►
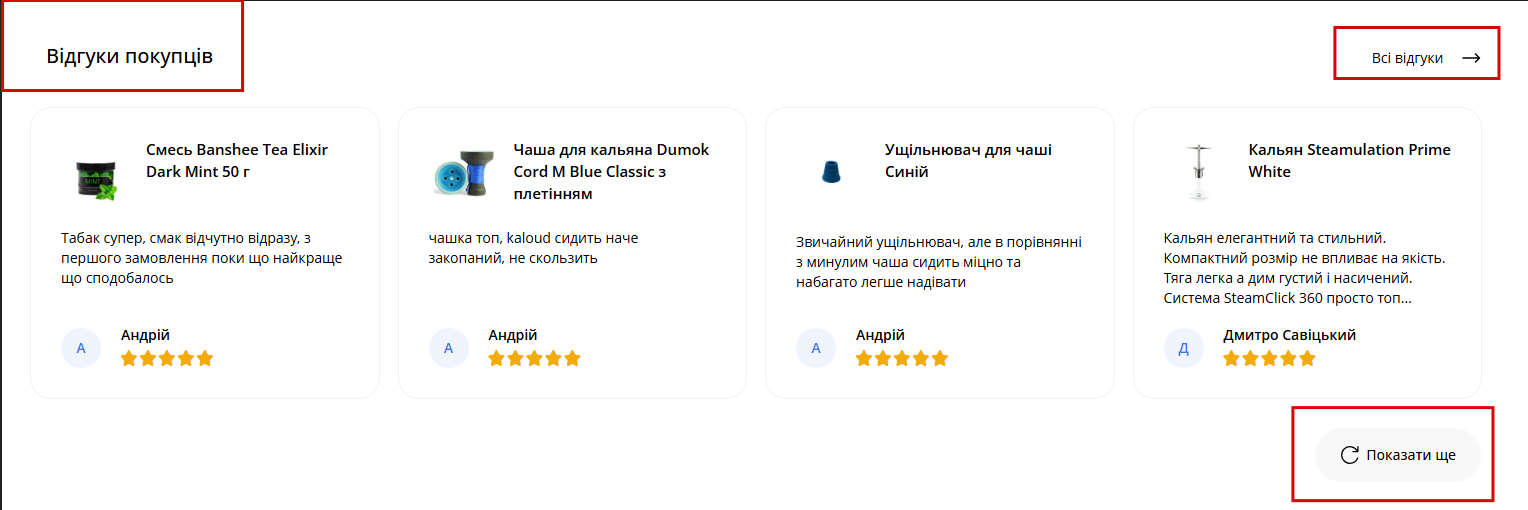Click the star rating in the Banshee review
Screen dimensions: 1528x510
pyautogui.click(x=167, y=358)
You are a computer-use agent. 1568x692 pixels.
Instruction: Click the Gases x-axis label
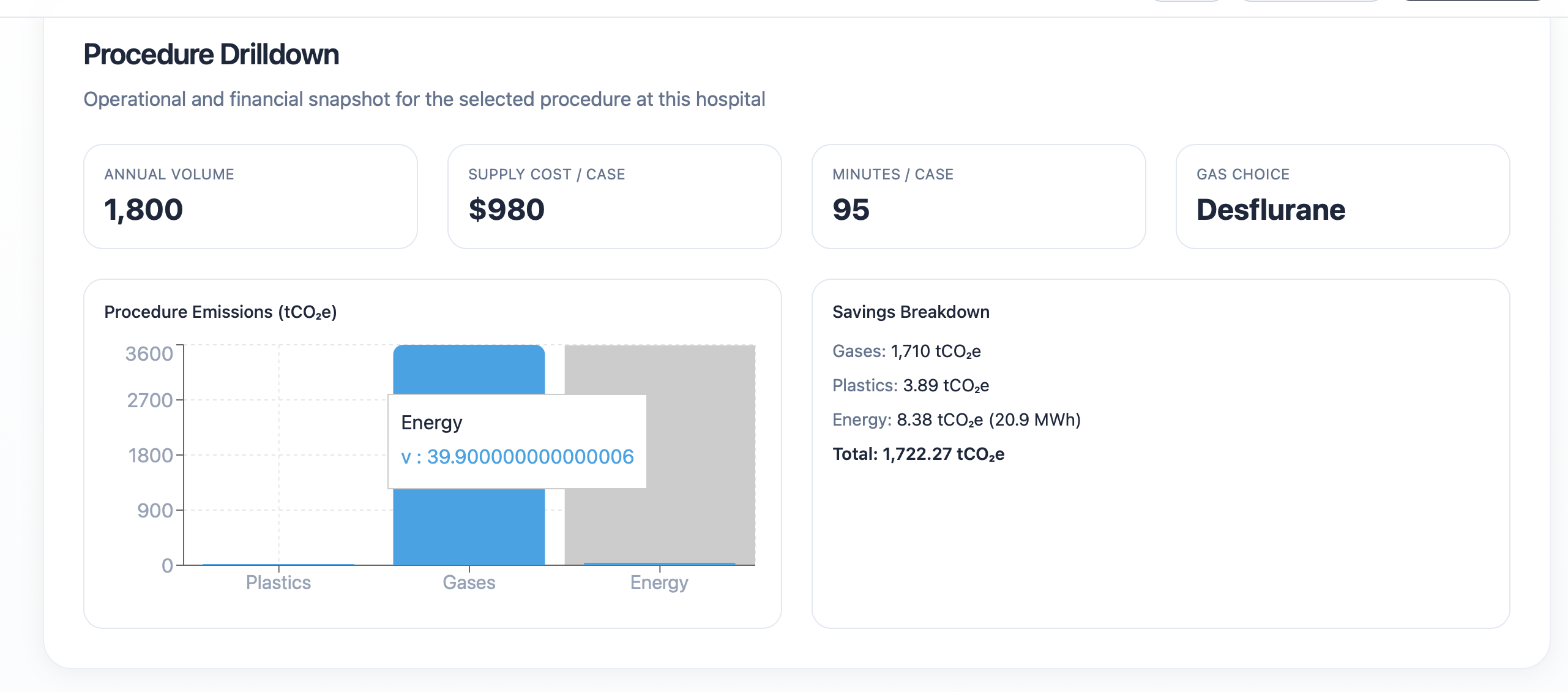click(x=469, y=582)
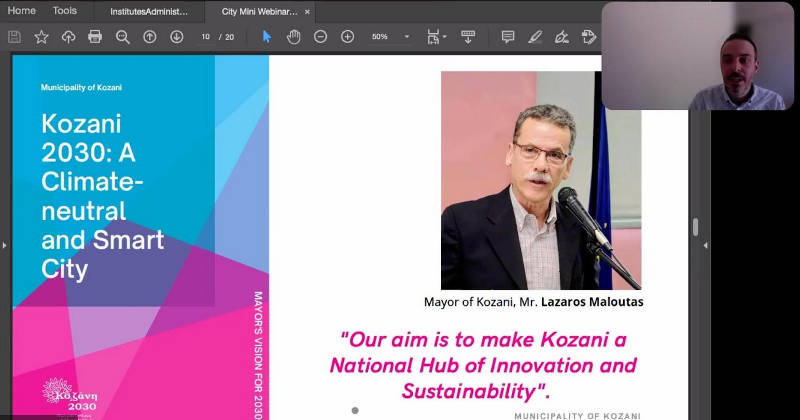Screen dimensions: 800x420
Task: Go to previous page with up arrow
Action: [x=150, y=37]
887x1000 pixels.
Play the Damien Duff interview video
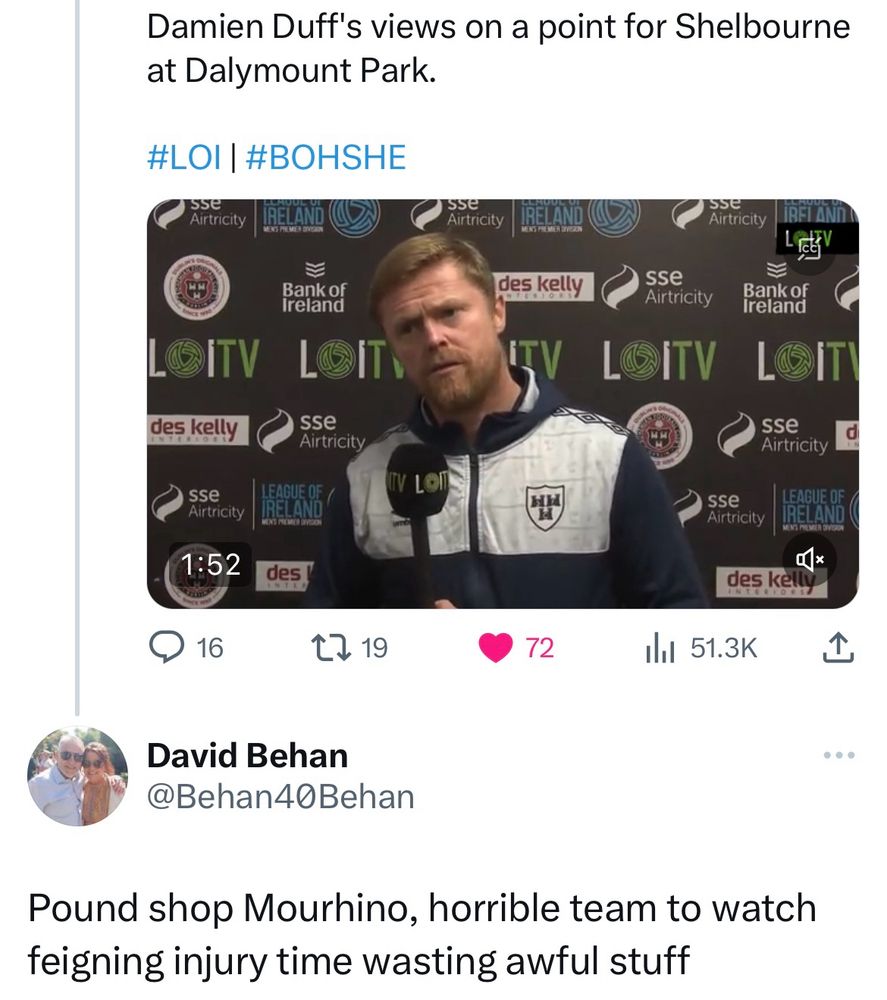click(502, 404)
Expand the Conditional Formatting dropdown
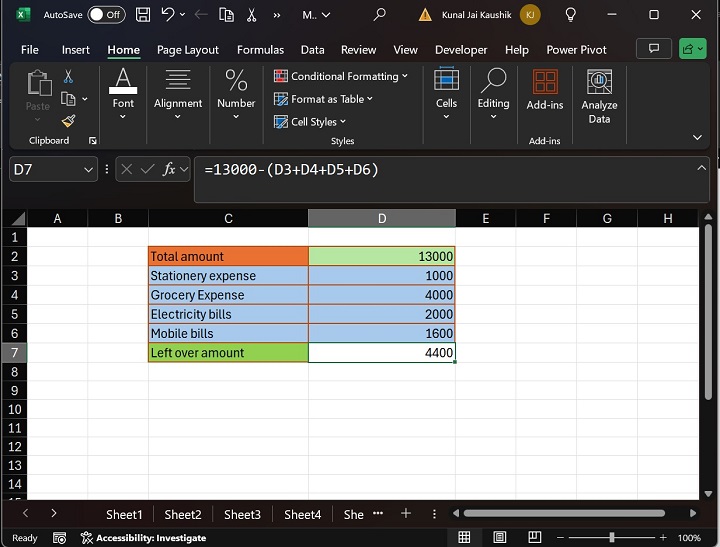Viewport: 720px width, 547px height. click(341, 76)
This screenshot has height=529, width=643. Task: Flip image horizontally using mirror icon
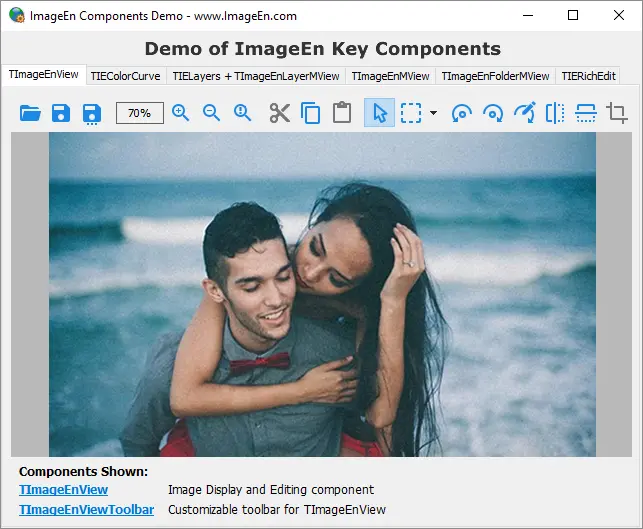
◄
►
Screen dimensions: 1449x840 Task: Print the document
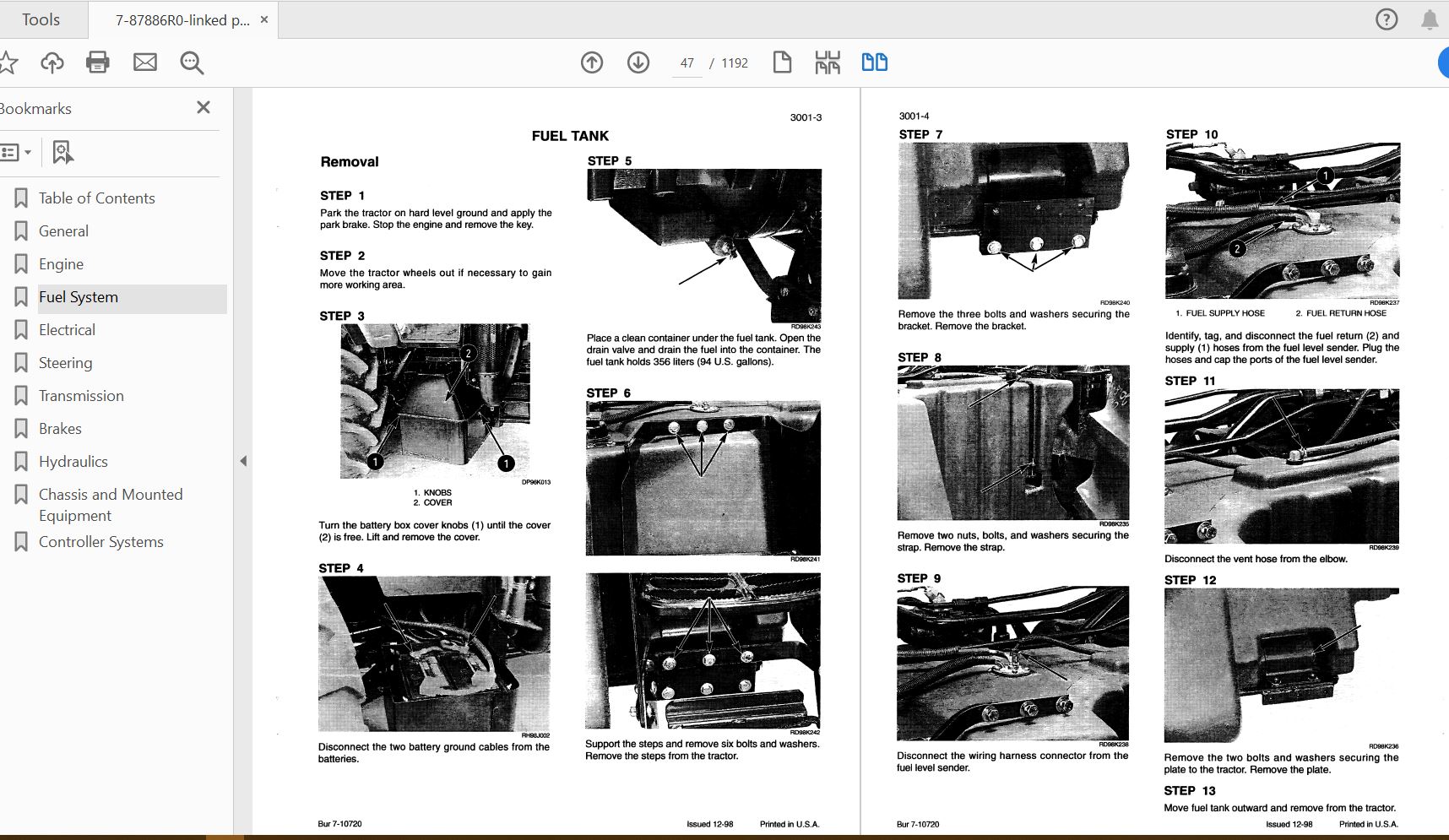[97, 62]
◄
►
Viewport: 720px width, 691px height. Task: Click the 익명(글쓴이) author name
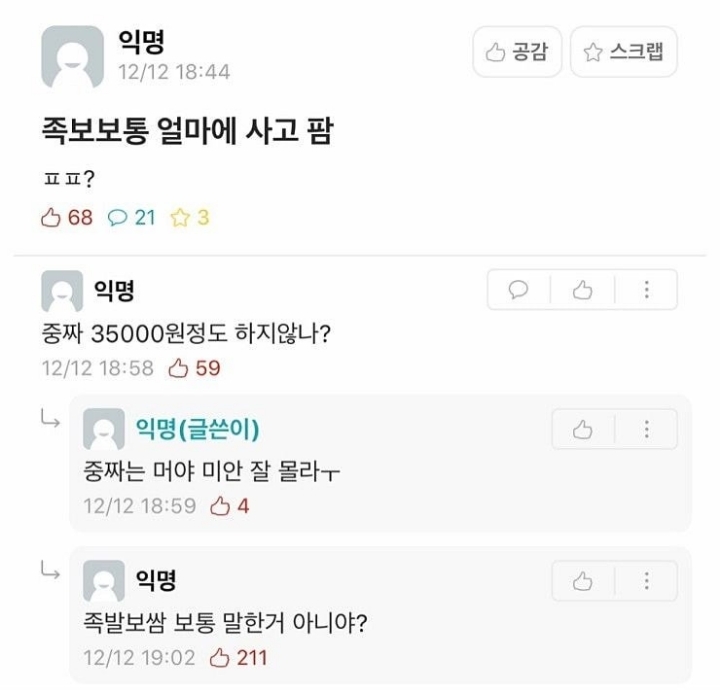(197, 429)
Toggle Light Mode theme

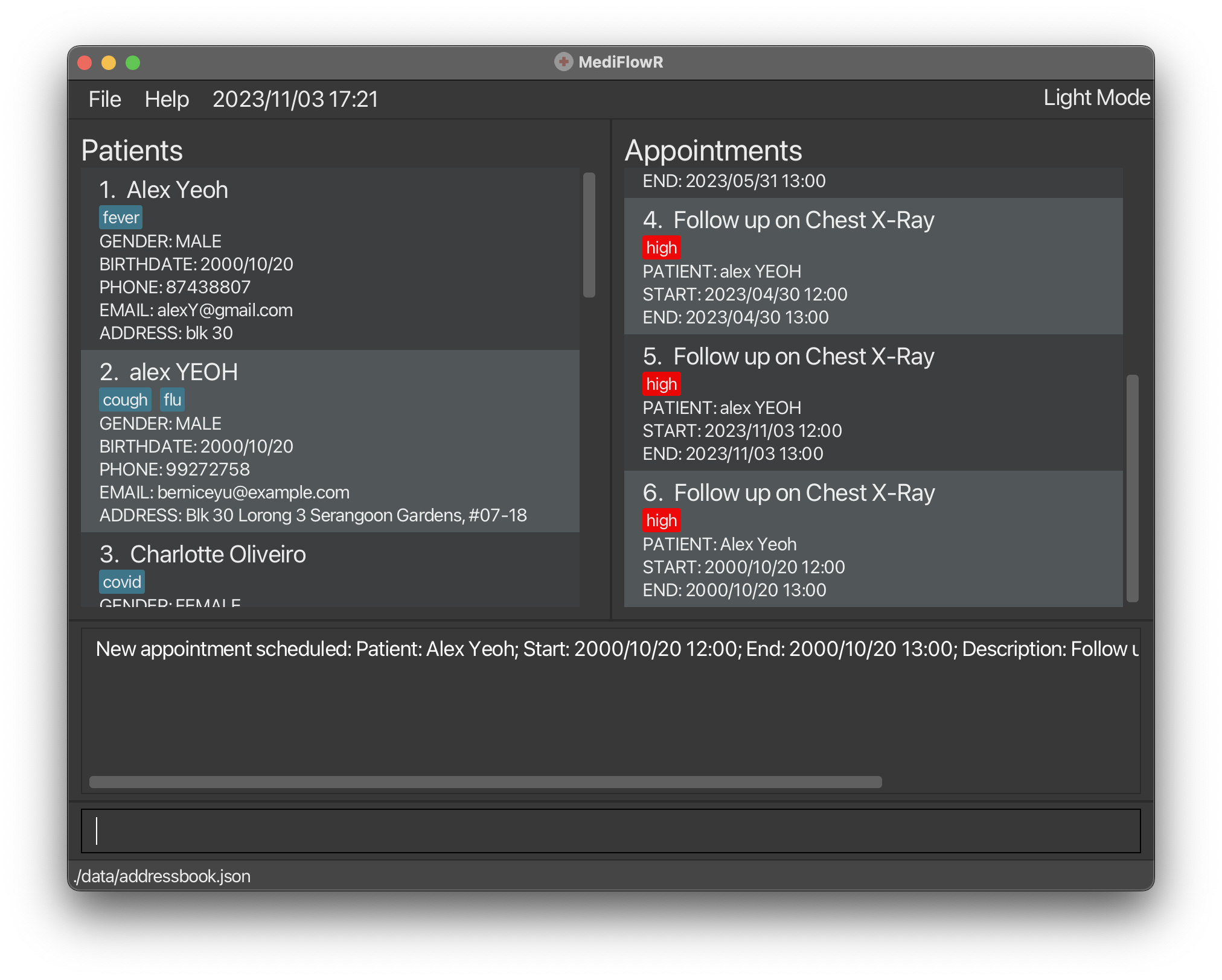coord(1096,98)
◄
• [What to produce]
Put everything in the listing from the line containing "You are a computer-use" down to the line containing "click(502, 404)", both included, into a JSON list of strings with one string per line and no blank lines. Leave the pictures out.

• [Task answer]
[
  "You are a computer-use agent. 1568x692 pixels.",
  "Instruction: Click the Gases x-axis label",
  "click(x=469, y=582)",
  "Screen dimensions: 800x420",
  "Task: Go to previous page with up arrow",
  "Action: [x=150, y=37]",
  "887x1000 pixels.",
  "Play the Damien Duff interview video",
  "click(502, 404)"
]